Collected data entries

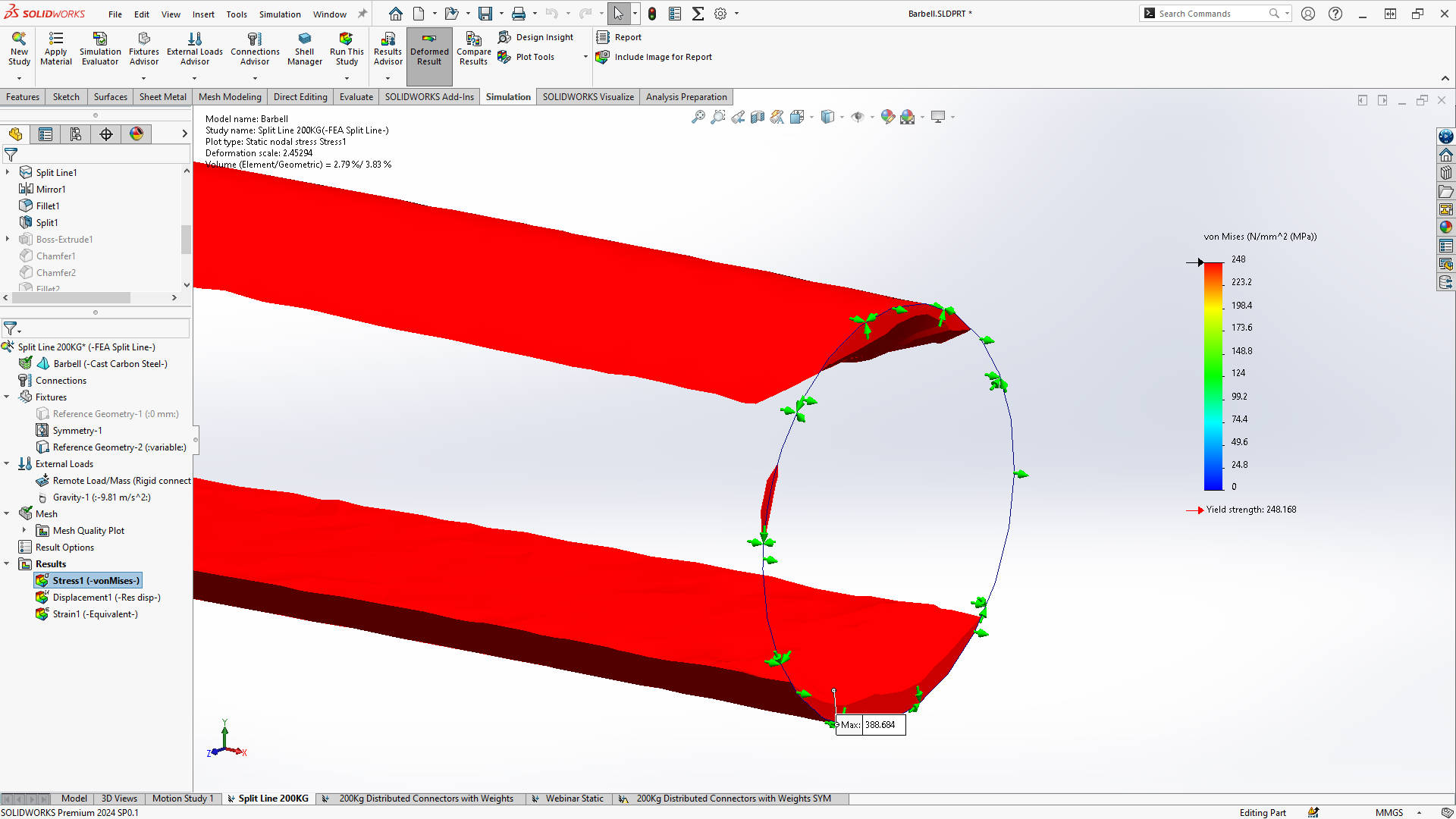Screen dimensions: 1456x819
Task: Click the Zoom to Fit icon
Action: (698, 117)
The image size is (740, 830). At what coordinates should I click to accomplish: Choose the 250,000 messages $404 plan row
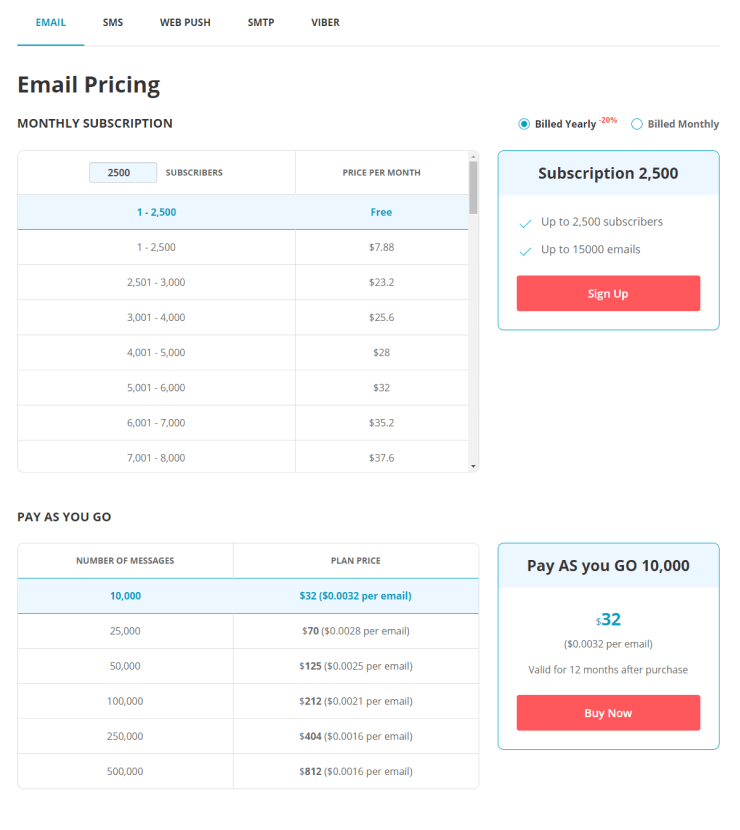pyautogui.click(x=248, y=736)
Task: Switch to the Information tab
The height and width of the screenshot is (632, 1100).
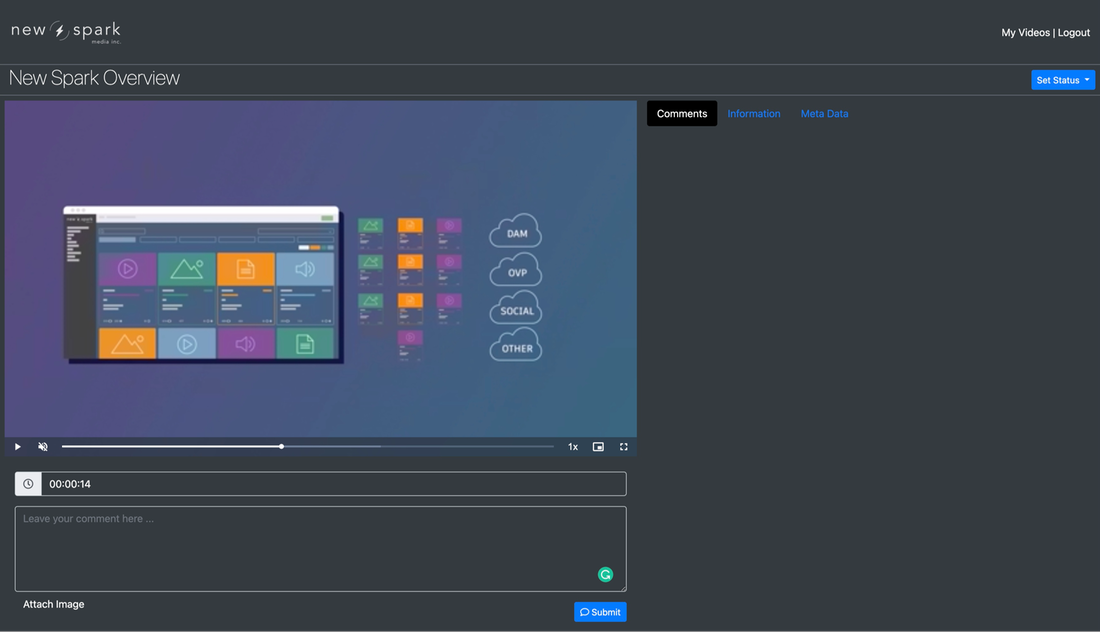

§ What you have to do: Can you reproduce every one of the entries above word for word, leaving the pictures out?

§ Full solution:
Screen dimensions: 1456x819
Task: Click the Zoom to Fit icon
Action: (698, 117)
The image size is (740, 830). At what coordinates should I click to accomplish: Choose the 250,000 messages $404 plan row
pyautogui.click(x=248, y=736)
Task: Switch to the Information tab
The height and width of the screenshot is (632, 1100).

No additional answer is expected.